* WHAT IS ASKED
(A) In the Daniel W. Hardy biography, rewrite the paragraph beginning "His first post was at Christ Episcopal Church" as a short bulleted list that keeps its main facts.
(B) Answer these questions from the Daniel W. Hardy biography, one line each:
(i) Where was Hardy raised?
(ii) What was his wife's name?
(iii) In what year did the family move to England?
***** SUPPLIED TEXT *****
= Daniel W. Hardy =

Anglican theologian

Daniel Wayne Hardy (November 9, 1930 - November 15, 2007) was an ordained Anglican priest. He taught theology at universities in the US and England.

==Early life==
He was born as the second of four children to John and Barbara Hardy and raised in Queens, New York.

==His career==
His first post was at Christ Episcopal Church, Greenwich, Connecticut where he worked with young people. He began by engaging with what mattered and was significant to them, and then trusting, discerning, and helping them to recognize the source and energy of life (God's Spirit) already at work within their lives and making deep connections with the truth of the Gospel. The group began to thrive in a short space of time. The curacy culminated in helping to design the new daughter church of St. Barnabas.

It was at this time that he met and married his wife, Perrin. They went on to have four children.

He returned to General Theological Seminary as a fellow and tutor for two years.

In 1960 the family moved to England and Hardy studied at Oxford University. At that time he found a type of theology which he believed was too influenced by positivist philosophy and rarely confident enough to explore the depths and wonders of God and God's ways with the world.
***** RAW DATA *****
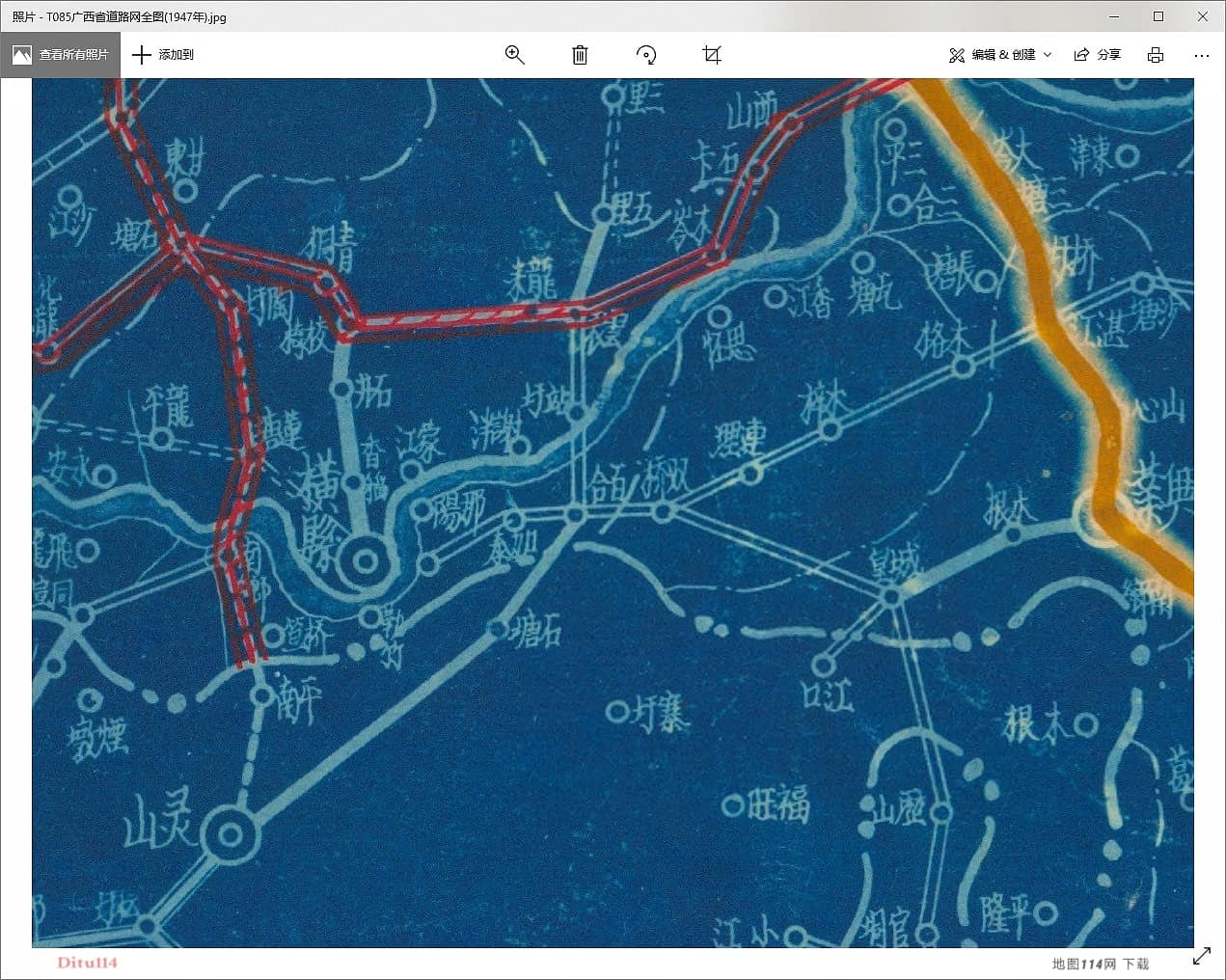Delete this photo with the trash icon
Image resolution: width=1226 pixels, height=980 pixels.
(x=579, y=55)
*****
* WRITTEN ANSWERS
(A)
- First post: Christ Episcopal Church, Greenwich, Connecticut, working with young people
- Approach: started from what mattered to them, then helped them recognize God's Spirit already at work in their lives and connect it with the truth of the Gospel
- Result: the group thrived within a short time
- Culmination of the curacy: helping design St. Barnabas, the new daughter church

(B)
(i) Queens, New York
(ii) Perrin
(iii) 1960